Si le terme «crise institutionnelle» a remplacé celui de «crise économique» dans l'actualité, ne perdons pas de vue que la reprise annoncée tarde à se faire sentir. En effet, le nombre de faillites des entreprises cette année se situe à un niveau plus que préoccupant. Les chiffres de chômage ne sont par ailleurs guère plus rassurants.
C'est pour cela que le CPAS de Courcelles et plus particulièrement, mes collaborateurs qui composent celui-ci se tiennent à disposition de la population courcelloise en vue de lutter contre la pauvreté qui guette chacun de nous. En effet, personne n'est à l'abri d'un revers de fortune ou de santé.

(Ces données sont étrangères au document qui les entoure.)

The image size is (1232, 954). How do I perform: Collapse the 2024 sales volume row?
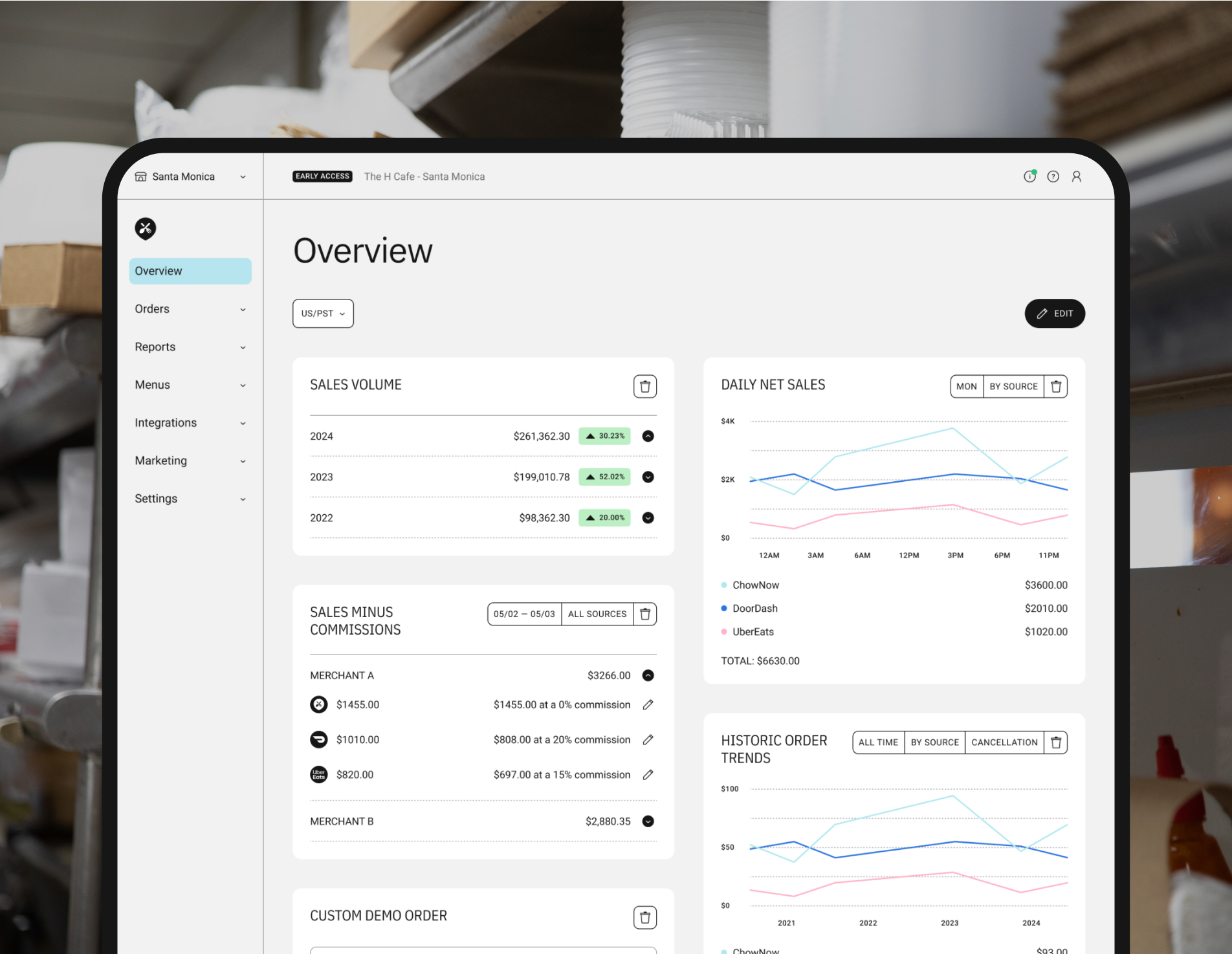pos(648,437)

Peu importe l'action menée, celle-ci doit être de qualité et efficace. L'exclusion sociale doit être combattue avec toute la vigueur qu'il se doit. Trop de gens sont mis au ban de la société au motif qu'elles n'ont pas de revenus suffisants ou une éducation dite dans les normes. La société moderne ne laisse aucun répit ; le monde du travail requiert sans cesse de nouvelles compétences, les prix de l'énergie et de l'immobilier flambent.
Le rôle des CPAS est et restera incontournable dans l'aide à la population précarisée. Mais n'oublions pas que rien ne remplace la solidarité issue d'une famille ou d'amis et que notre institution reste l'ultime rempart contre une vie indécente.
Les projets menés par nos agents seront d'autant plus opérants à l'égard des plus nécessiteux que ces derniers sont entourés d'aide extérieure que le CPAS ne peut apporter. Le réconfort d'un proche ne peut être remplacé dans les moments les plus difficiles.
Afin de procurer à chacun le bien être qu'il mérite, je m'engage, avec l'appui du Conseil de l'action sociale, à veiller à l'accomplissement de l'ensemble des missions du CPAS et ce, dans des conditions optimales.